═════ Material provided

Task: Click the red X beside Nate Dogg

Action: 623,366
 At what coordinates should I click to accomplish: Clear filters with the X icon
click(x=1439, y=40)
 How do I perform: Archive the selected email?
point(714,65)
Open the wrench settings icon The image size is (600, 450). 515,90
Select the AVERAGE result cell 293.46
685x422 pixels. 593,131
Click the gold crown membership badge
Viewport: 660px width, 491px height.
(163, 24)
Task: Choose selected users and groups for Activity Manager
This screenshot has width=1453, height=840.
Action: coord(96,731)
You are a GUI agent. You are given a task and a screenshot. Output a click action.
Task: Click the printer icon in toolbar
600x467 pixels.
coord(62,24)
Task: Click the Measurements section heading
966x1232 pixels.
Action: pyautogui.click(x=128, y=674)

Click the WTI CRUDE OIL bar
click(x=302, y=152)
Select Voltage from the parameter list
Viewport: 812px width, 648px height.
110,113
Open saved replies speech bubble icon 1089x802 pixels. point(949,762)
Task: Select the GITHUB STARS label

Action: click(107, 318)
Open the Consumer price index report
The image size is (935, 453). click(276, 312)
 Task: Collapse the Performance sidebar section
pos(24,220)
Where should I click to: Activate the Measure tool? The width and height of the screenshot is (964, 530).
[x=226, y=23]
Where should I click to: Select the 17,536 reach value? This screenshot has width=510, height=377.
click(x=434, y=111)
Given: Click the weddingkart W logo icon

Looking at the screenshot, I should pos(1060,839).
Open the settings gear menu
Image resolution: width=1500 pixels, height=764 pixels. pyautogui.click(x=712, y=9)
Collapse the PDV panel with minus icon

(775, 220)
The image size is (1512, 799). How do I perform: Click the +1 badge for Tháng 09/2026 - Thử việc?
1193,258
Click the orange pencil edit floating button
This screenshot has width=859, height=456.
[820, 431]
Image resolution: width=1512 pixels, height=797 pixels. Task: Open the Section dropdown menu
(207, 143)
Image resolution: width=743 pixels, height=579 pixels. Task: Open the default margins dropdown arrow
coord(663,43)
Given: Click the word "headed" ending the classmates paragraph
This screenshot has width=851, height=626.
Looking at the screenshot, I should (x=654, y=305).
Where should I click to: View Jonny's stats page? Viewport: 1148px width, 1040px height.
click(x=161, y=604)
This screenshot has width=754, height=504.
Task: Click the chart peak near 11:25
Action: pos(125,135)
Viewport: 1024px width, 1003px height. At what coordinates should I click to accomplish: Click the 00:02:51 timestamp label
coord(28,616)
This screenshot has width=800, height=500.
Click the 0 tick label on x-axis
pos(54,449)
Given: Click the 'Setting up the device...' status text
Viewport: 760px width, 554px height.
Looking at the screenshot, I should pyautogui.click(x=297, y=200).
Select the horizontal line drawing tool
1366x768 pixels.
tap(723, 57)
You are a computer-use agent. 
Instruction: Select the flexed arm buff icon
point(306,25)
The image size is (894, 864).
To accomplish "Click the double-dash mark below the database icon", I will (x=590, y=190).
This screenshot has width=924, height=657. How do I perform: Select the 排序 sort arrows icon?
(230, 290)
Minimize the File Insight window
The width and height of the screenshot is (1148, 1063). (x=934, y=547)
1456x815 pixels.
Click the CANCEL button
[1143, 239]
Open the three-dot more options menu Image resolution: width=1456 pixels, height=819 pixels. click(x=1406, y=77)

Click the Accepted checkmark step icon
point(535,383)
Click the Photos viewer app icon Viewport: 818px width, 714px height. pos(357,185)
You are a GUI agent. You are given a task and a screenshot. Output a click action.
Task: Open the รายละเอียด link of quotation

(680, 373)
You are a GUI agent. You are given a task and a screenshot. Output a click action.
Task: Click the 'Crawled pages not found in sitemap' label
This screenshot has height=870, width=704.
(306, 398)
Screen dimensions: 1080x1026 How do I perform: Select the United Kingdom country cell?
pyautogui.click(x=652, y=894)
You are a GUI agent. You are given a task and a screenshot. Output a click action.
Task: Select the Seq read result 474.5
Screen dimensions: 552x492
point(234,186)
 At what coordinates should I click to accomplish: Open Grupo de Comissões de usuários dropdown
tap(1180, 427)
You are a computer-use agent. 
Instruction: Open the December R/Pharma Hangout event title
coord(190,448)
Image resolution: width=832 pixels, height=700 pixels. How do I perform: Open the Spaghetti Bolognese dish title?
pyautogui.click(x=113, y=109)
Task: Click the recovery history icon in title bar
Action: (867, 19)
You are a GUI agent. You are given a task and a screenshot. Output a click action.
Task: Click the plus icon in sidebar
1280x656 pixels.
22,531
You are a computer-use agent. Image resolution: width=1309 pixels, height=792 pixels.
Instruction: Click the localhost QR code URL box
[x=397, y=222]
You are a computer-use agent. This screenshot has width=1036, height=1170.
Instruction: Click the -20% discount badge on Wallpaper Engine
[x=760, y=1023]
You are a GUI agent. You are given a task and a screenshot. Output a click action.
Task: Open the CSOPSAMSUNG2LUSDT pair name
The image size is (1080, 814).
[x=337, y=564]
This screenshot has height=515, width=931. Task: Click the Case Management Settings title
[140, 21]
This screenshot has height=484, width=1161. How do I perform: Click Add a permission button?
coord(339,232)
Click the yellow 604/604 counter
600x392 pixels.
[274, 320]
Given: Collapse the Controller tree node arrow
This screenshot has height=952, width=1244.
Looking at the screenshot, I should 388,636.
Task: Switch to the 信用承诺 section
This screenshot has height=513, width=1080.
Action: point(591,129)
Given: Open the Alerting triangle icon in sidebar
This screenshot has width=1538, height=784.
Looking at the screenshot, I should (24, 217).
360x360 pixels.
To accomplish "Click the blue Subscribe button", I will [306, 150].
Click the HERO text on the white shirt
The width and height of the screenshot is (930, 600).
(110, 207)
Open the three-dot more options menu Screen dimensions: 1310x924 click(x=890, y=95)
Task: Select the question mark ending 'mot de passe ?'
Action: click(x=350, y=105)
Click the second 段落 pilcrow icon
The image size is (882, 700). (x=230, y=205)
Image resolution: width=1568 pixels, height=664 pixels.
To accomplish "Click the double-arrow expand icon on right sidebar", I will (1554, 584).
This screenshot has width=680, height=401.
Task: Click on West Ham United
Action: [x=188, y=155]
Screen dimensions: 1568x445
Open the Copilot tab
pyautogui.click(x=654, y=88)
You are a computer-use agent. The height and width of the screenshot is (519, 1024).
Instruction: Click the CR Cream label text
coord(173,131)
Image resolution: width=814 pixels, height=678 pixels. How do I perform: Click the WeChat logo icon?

══════════

■ What this task involves
Set down every entry exactly as it appears.

■ Solution to the problem
Task: Click the red X beside Nate Dogg

Action: 623,366
 At what coordinates should I click to accomplish: Clear filters with the X icon
click(x=1439, y=40)
 How do I perform: Archive the selected email?
point(714,65)
Open the wrench settings icon The image size is (600, 450). 515,90
Select the AVERAGE result cell 293.46
685x422 pixels. 593,131
Click the gold crown membership badge
Viewport: 660px width, 491px height.
(163, 24)
Task: Choose selected users and groups for Activity Manager
This screenshot has width=1453, height=840.
Action: coord(96,731)
You are a GUI agent. You are given a task and a screenshot. Output a click action.
Task: Click the printer icon in toolbar
600x467 pixels.
coord(62,24)
Task: Click the Measurements section heading
966x1232 pixels.
Action: pyautogui.click(x=128, y=674)

Click the WTI CRUDE OIL bar
click(x=302, y=152)
Select Voltage from the parameter list
Viewport: 812px width, 648px height.
110,113
Open saved replies speech bubble icon 1089x802 pixels. point(949,762)
Task: Select the GITHUB STARS label

Action: click(107, 318)
Open the Consumer price index report
The image size is (935, 453). click(276, 312)
 Task: Collapse the Performance sidebar section
pos(24,220)
Where should I click to: Activate the Measure tool? The width and height of the screenshot is (964, 530).
[x=226, y=23]
Where should I click to: Select the 17,536 reach value? This screenshot has width=510, height=377.
click(x=434, y=111)
Given: Click the weddingkart W logo icon

Looking at the screenshot, I should pos(1060,839).
Open the settings gear menu
Image resolution: width=1500 pixels, height=764 pixels. pyautogui.click(x=712, y=9)
Collapse the PDV panel with minus icon

(775, 220)
The image size is (1512, 799). How do I perform: Click the +1 badge for Tháng 09/2026 - Thử việc?
1193,258
Click the orange pencil edit floating button
This screenshot has width=859, height=456.
[820, 431]
Image resolution: width=1512 pixels, height=797 pixels. Task: Open the Section dropdown menu
(207, 143)
Image resolution: width=743 pixels, height=579 pixels. Task: Open the default margins dropdown arrow
coord(663,43)
Given: Click the word "headed" ending the classmates paragraph
This screenshot has width=851, height=626.
Looking at the screenshot, I should (x=654, y=305).
Where should I click to: View Jonny's stats page? Viewport: 1148px width, 1040px height.
click(x=161, y=604)
This screenshot has width=754, height=504.
Task: Click the chart peak near 11:25
Action: pos(125,135)
Viewport: 1024px width, 1003px height. At what coordinates should I click to accomplish: Click the 00:02:51 timestamp label
coord(28,616)
This screenshot has width=800, height=500.
Click the 0 tick label on x-axis
pos(54,449)
Given: Click the 'Setting up the device...' status text
Viewport: 760px width, 554px height.
Looking at the screenshot, I should pyautogui.click(x=297, y=200).
Select the horizontal line drawing tool
1366x768 pixels.
tap(723, 57)
You are a computer-use agent. 
Instruction: Select the flexed arm buff icon
point(306,25)
The image size is (894, 864).
To accomplish "Click the double-dash mark below the database icon", I will (x=590, y=190).
This screenshot has width=924, height=657. How do I perform: Select the 排序 sort arrows icon?
(230, 290)
Minimize the File Insight window
The width and height of the screenshot is (1148, 1063). (x=934, y=547)
1456x815 pixels.
Click the CANCEL button
[1143, 239]
Open the three-dot more options menu Image resolution: width=1456 pixels, height=819 pixels. click(x=1406, y=77)

Click the Accepted checkmark step icon
point(535,383)
Click the Photos viewer app icon Viewport: 818px width, 714px height. pos(357,185)
You are a GUI agent. You are given a task and a screenshot. Output a click action.
Task: Open the รายละเอียด link of quotation

(680, 373)
You are a GUI agent. You are given a task and a screenshot. Output a click action.
Task: Click the 'Crawled pages not found in sitemap' label
This screenshot has height=870, width=704.
(306, 398)
Screen dimensions: 1080x1026 How do I perform: Select the United Kingdom country cell?
pyautogui.click(x=652, y=894)
You are a GUI agent. You are given a task and a screenshot. Output a click action.
Task: Select the Seq read result 474.5
Screen dimensions: 552x492
point(234,186)
 At what coordinates should I click to accomplish: Open Grupo de Comissões de usuários dropdown
tap(1180, 427)
You are a computer-use agent. 
Instruction: Open the December R/Pharma Hangout event title
coord(190,448)
Image resolution: width=832 pixels, height=700 pixels. How do I perform: Open the Spaghetti Bolognese dish title?
pyautogui.click(x=113, y=109)
Task: Click the recovery history icon in title bar
Action: (867, 19)
You are a GUI agent. You are given a task and a screenshot. Output a click action.
Task: Click the plus icon in sidebar
1280x656 pixels.
22,531
You are a computer-use agent. Image resolution: width=1309 pixels, height=792 pixels.
Instruction: Click the localhost QR code URL box
[x=397, y=222]
You are a computer-use agent. This screenshot has width=1036, height=1170.
Instruction: Click the -20% discount badge on Wallpaper Engine
[x=760, y=1023]
You are a GUI agent. You are given a task and a screenshot. Output a click action.
Task: Open the CSOPSAMSUNG2LUSDT pair name
The image size is (1080, 814).
[x=337, y=564]
This screenshot has height=515, width=931. Task: Click the Case Management Settings title
[140, 21]
This screenshot has height=484, width=1161. How do I perform: Click Add a permission button?
coord(339,232)
Click the yellow 604/604 counter
600x392 pixels.
[274, 320]
Given: Collapse the Controller tree node arrow
This screenshot has height=952, width=1244.
Looking at the screenshot, I should 388,636.
Task: Switch to the 信用承诺 section
This screenshot has height=513, width=1080.
Action: point(591,129)
Given: Open the Alerting triangle icon in sidebar
This screenshot has width=1538, height=784.
Looking at the screenshot, I should (24, 217).
360x360 pixels.
To accomplish "Click the blue Subscribe button", I will [306, 150].
Click the HERO text on the white shirt
The width and height of the screenshot is (930, 600).
(110, 207)
Open the three-dot more options menu Screen dimensions: 1310x924 click(x=890, y=95)
Task: Select the question mark ending 'mot de passe ?'
Action: click(x=350, y=105)
Click the second 段落 pilcrow icon
The image size is (882, 700). (x=230, y=205)
Image resolution: width=1568 pixels, height=664 pixels.
To accomplish "Click the double-arrow expand icon on right sidebar", I will (1554, 584).
This screenshot has width=680, height=401.
Task: Click on West Ham United
Action: [x=188, y=155]
Screen dimensions: 1568x445
Open the Copilot tab
pyautogui.click(x=654, y=88)
You are a computer-use agent. The height and width of the screenshot is (519, 1024).
Instruction: Click the CR Cream label text
coord(173,131)
Image resolution: width=814 pixels, height=678 pixels. How do I perform: Click the WeChat logo icon?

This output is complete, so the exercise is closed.